*** Opening SOURCE INFORMATION ***

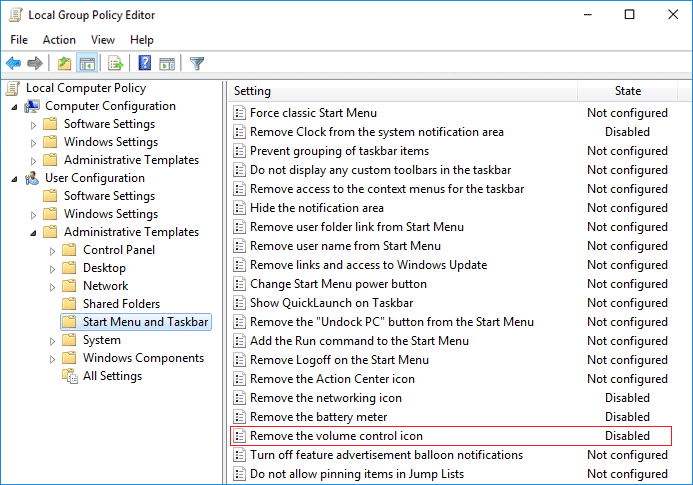The height and width of the screenshot is (485, 693).
Task: Select the Shared Folders tree item
Action: coord(121,304)
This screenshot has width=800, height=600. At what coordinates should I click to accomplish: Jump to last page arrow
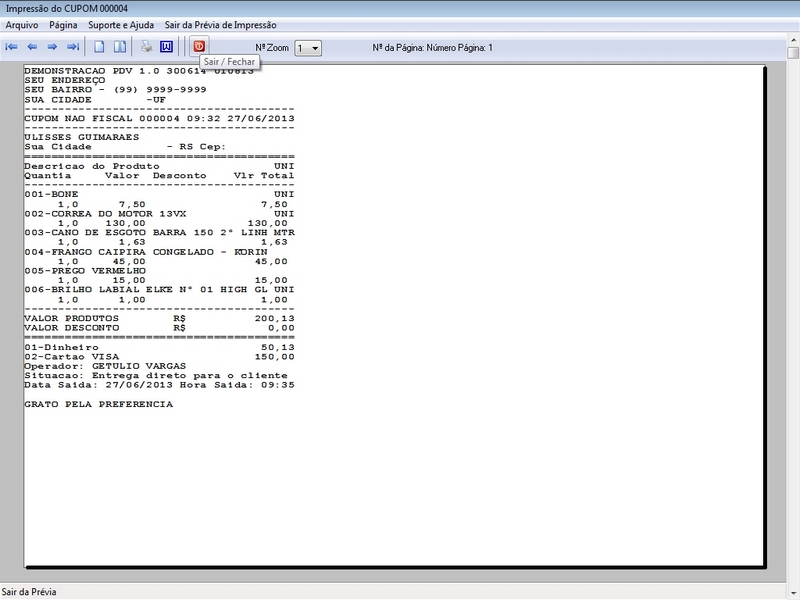(x=72, y=47)
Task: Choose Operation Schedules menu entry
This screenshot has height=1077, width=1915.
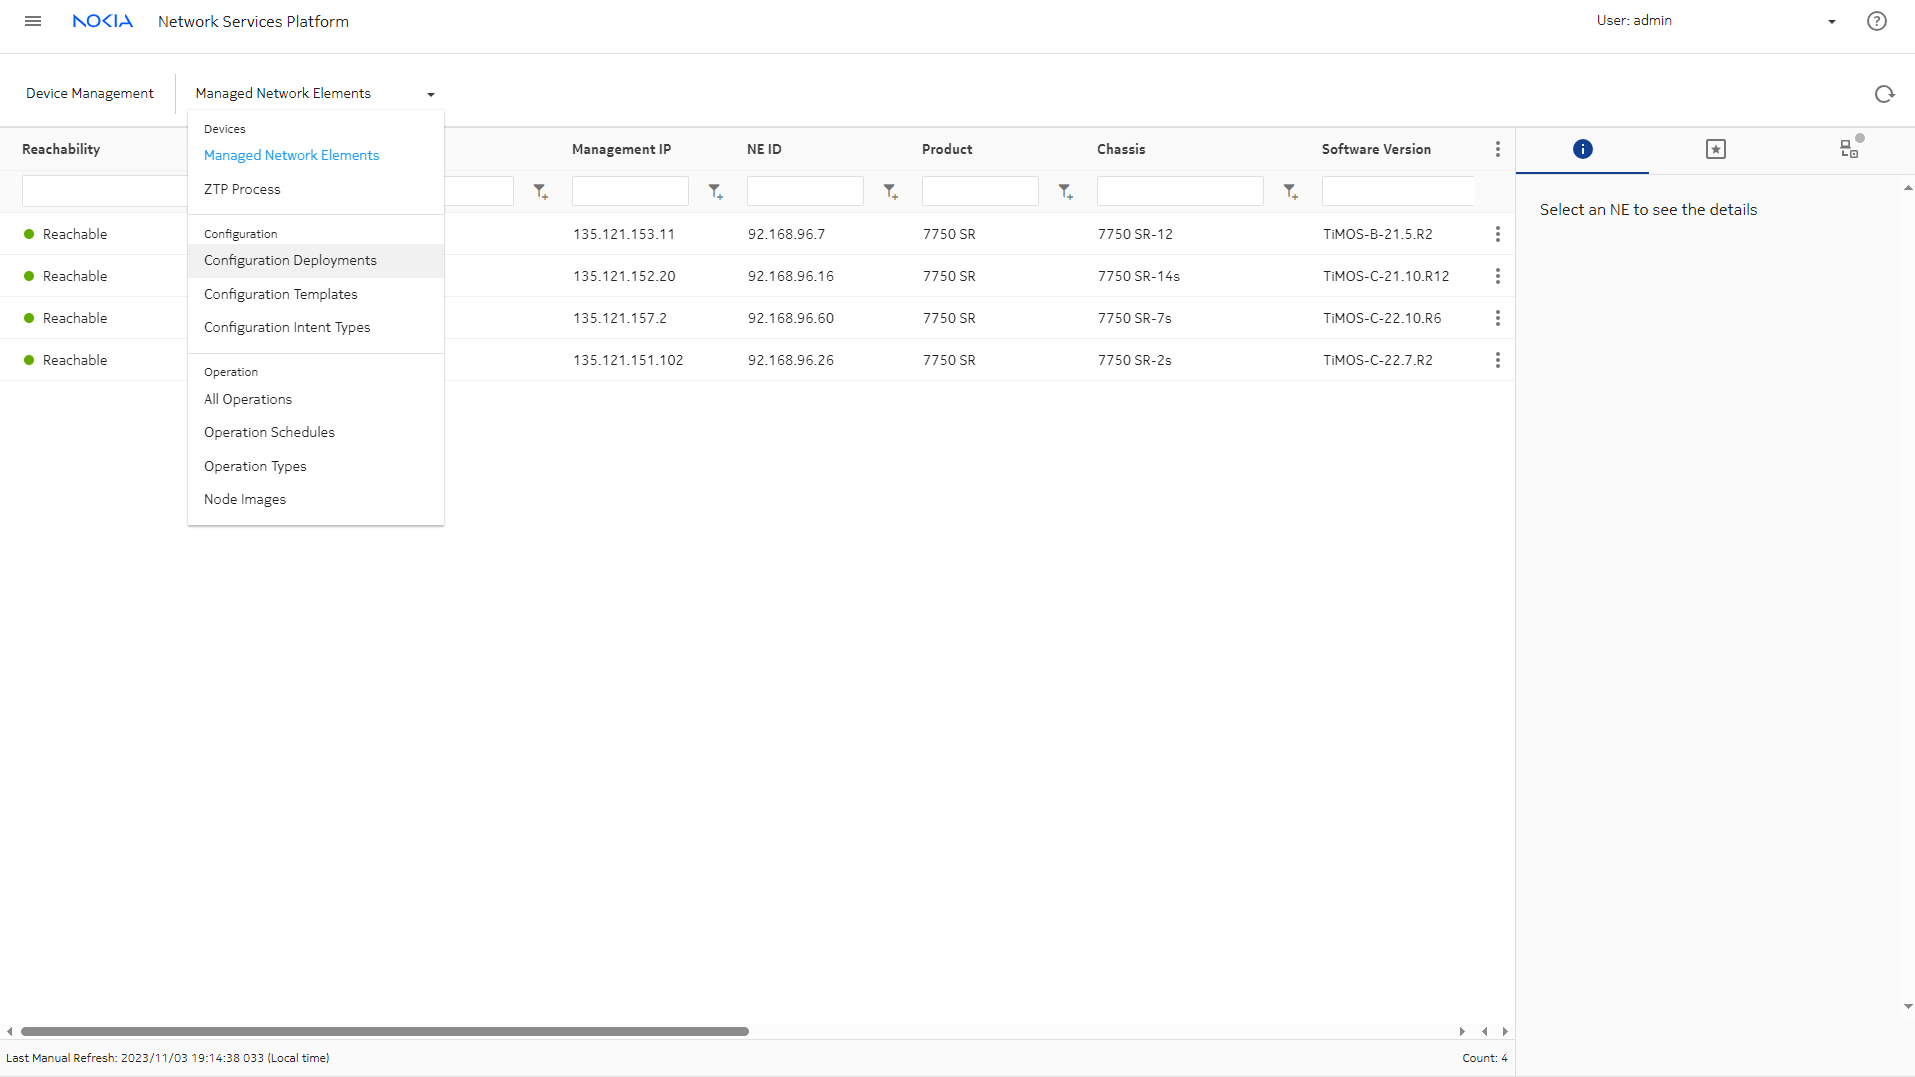Action: point(269,432)
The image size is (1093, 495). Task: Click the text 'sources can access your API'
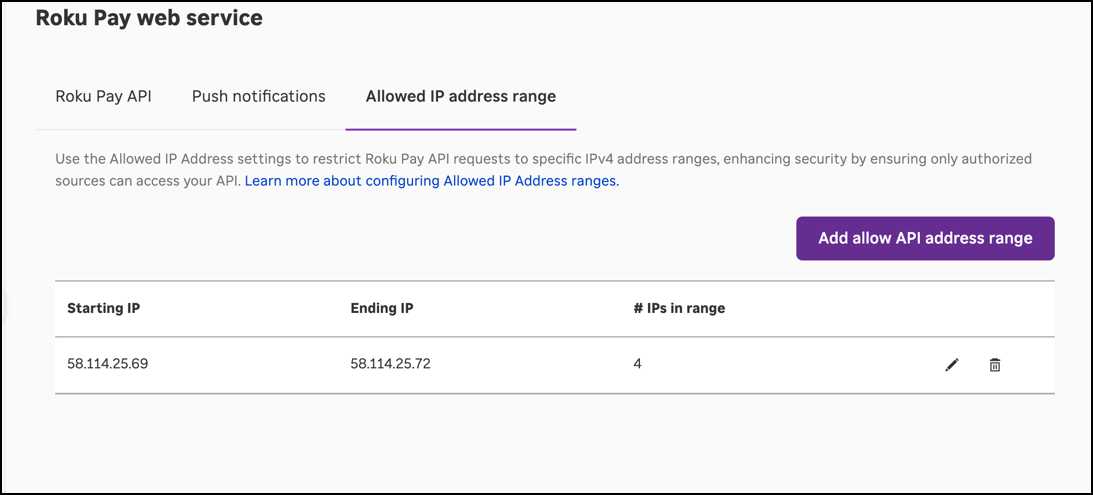pos(148,181)
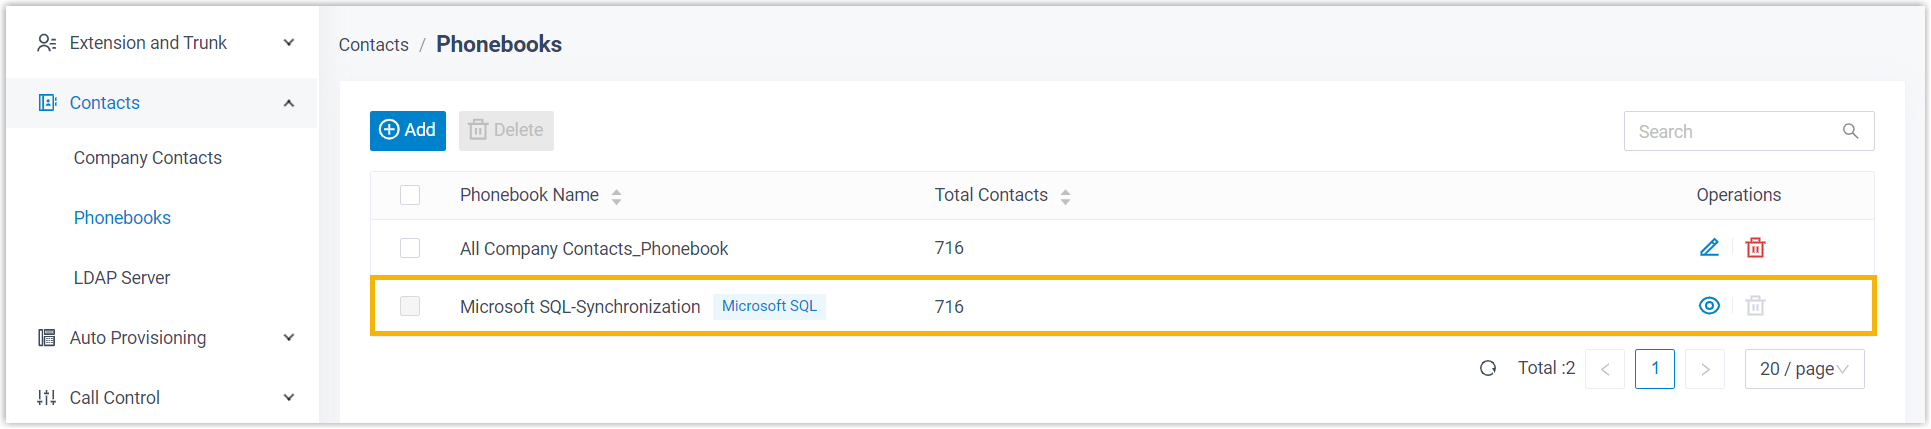Open Company Contacts in the sidebar
The image size is (1931, 429).
tap(148, 158)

*** Closing SOURCE INFORMATION ***

_YOUR GOAL:_
The answer must be an exact transcription of the lines from the one holding "This screenshot has width=800, height=600." to the last line of the entries above, with no pictures and nothing else.

_ANSWER TO THIS PROBLEM:_
This screenshot has width=800, height=600. At what coordinates should I click to accomplish: Jump to last page arrow
(x=72, y=47)
Task: Choose Operation Schedules menu entry
This screenshot has height=1077, width=1915.
Action: point(269,432)
The image size is (1093, 495). Task: Click the text 'sources can access your API'
pos(148,181)
Open Company Contacts in the sidebar
The image size is (1931, 429).
tap(148, 158)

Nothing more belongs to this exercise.